This message was posted by a user wishing to remain anonymous
Nearly all of our NDAs or the Confidentiality sections of the agreements
require the return or destruction of confidential information upon termination, usually with appropriate carve-outs for regulatory record keeping or electronic backup. I think you would be reasonably justified in destroying most Due Diligence documents at nearly any interval you choose. TPRM guidance so far has been silent on record retention. We are comfortable with destruction after we complete an audit cycle after termination (e.g. 12-18 months after termination).
From an ongoing (not yet terminated) perspective, the current materials are the most relevant and upon completion of the current assessment, destruction of the prior supporting documentation is authorized. Actual destruction is based on the applicability of the prior assessment (improved, declined, neutral; follow-up action items, etc.).
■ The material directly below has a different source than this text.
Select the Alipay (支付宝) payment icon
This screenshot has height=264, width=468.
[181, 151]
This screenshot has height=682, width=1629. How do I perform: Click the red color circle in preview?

As another responder noted, this should be detailed in your record retention program. Contract retention is generally covered by "statue of limitations" risk management.
Original Message:
Sent: 04-02-2020 06:07 PM
From: Tara Cole
Subject: Retention
This is a two part question:
1, how long do you keep cancelled vendor information? Is it something that should be put in the basement and left forever or is there a set amount of time that we need to keep them?
2, On current vendors, how long do you keep your due diligence paperwork? For financials and SOC reports. Do you pull everything older than so many years or do you keep everything for the life of the vendor?
Thank you all for your input and help.